I am all for anything that cuts unwanted email.   Not sure of the need to 
distinguish between spam and phishing.

 

I am assuming that I am the only one in this group not using DMARC.   You heard 
my problems with SPF.  

 

What do you do for SPF Exceptions?

·         We have never seen a legitimate sender who needed an exception?
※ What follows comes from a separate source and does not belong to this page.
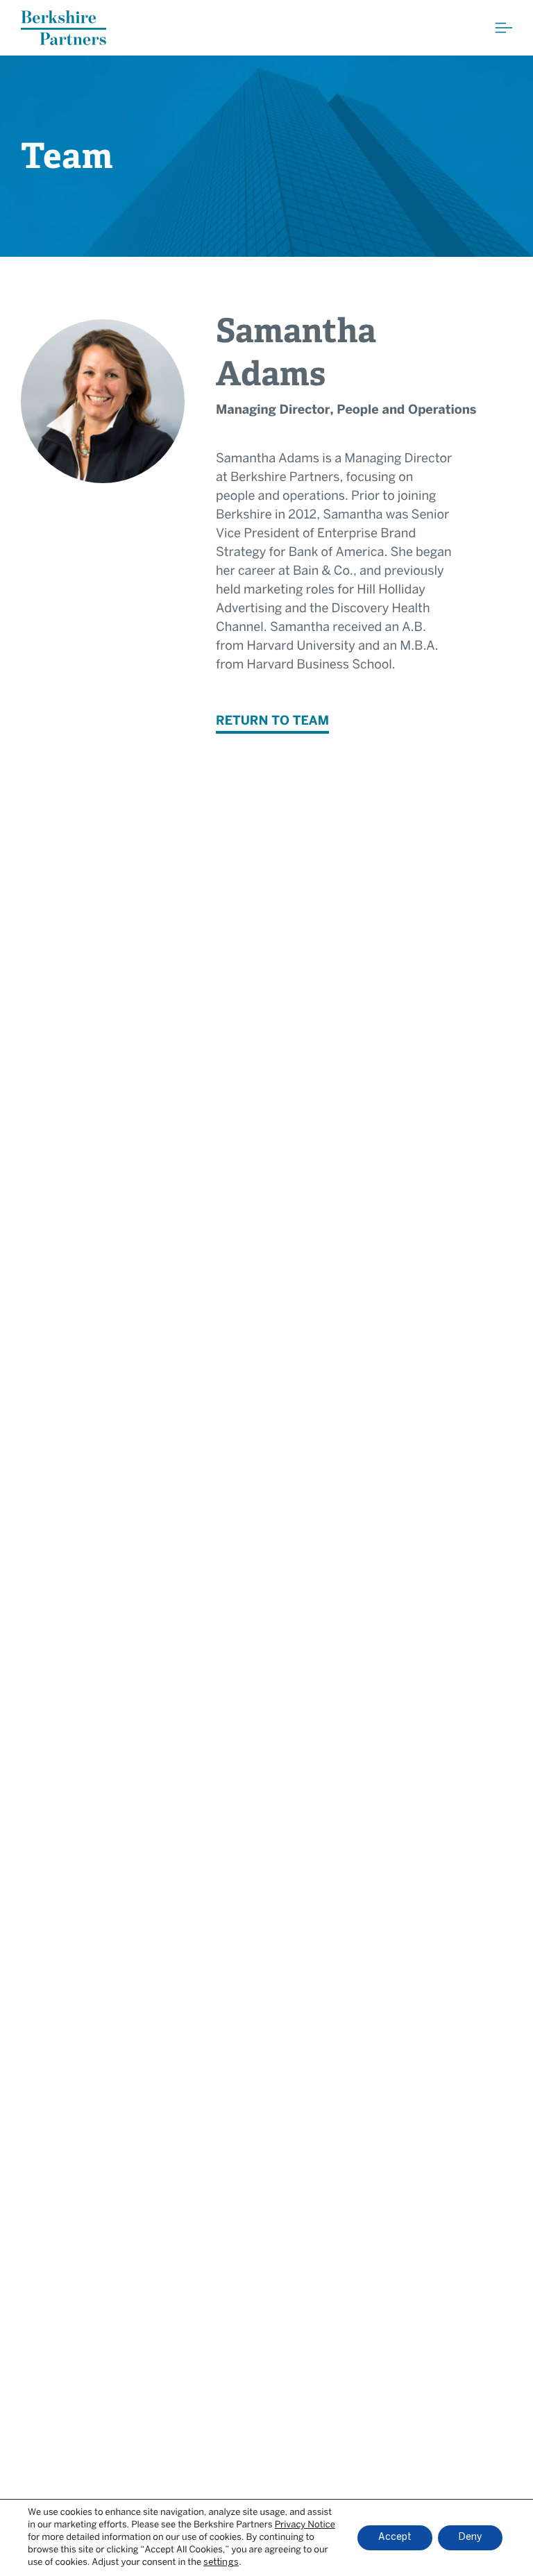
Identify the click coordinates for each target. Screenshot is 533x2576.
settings (221, 2562)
·         We whitelist the source IP address and trust that it will only be 
used for appropriate domains?

·         We whitelist the sender domain and hope it will never be spoofed?

·         Something else?

 

Also, how do you handle SPF non-pass:   Neutral, Softfail, Syntax errors,  or  
Excessive nesting

 

Do you handle SPF any differently between senders with DMARC enforcement and 
those without?

 

Doug Foster

 

 

From: dmarc [mailto:[email protected]] On Behalf Of Ken Simpson
Sent: Thursday, March 21, 2019 1:01 PM
To: John R Levine
Cc: IETF DMARC WG; Dotzero
Subject: Re: [dmarc-ietf] Email security beyond DMARC?

 


> I'm going to have to disagree with you John. DMARC is about preventing
> direct domain abuse. It does not specifically address phishing as the bad
> guys can simply use cousin domains, homoglyphs, etc.
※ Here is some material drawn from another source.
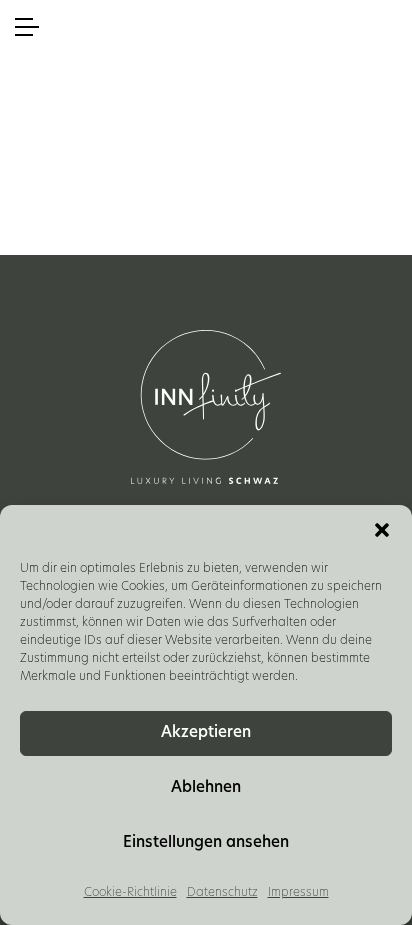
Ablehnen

Well, it's abount a subset of phishing.  It's surely more about phishing 
than about spam.

 

IMHO, by cutting out direct domain spoofing, DMARC makes it easier for 
receivers to craft algorithms that spot impersonation attacks. Once you have 
configured DMARC, receivers can build - for example - a machine learning system 
that learns what your legitimate email looks like. They can use that same 
system to identify messages that look like your legitimate email but which do 
not actually originate from your domain.

 

If you want to detect domain impersonation or "brand" impersonation, you first 
have to have a verifiable ground truth corpus. That is what DMARC offers.